**EXERCISE OBJECTIVE**
Reply only with how many lines in these entries hold the string "header".

Saved data entries
=====
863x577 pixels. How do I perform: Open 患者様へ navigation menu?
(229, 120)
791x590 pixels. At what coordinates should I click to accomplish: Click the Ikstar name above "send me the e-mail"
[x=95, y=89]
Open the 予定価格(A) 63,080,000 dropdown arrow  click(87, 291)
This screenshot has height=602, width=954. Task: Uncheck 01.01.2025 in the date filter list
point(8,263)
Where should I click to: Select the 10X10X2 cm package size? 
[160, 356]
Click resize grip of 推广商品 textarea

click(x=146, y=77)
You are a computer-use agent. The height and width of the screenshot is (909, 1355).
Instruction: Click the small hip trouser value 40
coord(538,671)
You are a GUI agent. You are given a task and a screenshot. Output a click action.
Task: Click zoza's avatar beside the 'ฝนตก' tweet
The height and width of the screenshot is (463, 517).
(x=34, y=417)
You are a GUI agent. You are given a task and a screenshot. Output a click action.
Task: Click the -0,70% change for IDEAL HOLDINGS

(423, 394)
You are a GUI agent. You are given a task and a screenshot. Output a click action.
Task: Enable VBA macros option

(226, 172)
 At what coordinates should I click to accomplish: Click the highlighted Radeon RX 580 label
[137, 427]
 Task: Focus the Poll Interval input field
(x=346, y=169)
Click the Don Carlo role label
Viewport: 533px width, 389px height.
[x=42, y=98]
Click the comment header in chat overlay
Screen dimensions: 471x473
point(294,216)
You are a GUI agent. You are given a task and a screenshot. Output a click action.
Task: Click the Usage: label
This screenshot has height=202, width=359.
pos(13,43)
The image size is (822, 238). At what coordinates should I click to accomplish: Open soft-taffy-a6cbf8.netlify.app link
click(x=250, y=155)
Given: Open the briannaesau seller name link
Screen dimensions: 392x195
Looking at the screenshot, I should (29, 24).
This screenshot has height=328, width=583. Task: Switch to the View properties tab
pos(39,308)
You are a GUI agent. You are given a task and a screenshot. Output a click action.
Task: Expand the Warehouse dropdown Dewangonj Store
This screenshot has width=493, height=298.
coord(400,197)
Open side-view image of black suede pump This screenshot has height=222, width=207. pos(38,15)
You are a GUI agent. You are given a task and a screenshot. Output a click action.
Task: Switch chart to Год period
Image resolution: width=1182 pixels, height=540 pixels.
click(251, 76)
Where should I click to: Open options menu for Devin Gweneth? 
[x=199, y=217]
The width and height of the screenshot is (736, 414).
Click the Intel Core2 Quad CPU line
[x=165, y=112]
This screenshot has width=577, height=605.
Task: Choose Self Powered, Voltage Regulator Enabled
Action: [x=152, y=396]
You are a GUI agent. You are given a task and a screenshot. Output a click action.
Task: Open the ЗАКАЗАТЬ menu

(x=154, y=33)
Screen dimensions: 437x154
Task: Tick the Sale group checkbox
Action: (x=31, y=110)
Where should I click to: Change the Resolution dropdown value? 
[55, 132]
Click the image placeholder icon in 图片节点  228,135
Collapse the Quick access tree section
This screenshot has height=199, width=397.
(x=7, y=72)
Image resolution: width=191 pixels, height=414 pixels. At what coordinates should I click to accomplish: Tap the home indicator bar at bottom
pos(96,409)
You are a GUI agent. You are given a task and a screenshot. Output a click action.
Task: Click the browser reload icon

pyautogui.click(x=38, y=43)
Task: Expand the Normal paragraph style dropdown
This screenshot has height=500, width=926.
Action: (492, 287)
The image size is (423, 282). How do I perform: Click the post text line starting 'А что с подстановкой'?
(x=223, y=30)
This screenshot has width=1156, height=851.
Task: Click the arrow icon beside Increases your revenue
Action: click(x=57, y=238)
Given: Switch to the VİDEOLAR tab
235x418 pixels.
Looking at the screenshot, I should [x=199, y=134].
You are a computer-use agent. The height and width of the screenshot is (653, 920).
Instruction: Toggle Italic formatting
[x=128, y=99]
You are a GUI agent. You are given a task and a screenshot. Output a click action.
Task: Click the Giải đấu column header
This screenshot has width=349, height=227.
=====
**RESPONSE TO THIS TASK**
2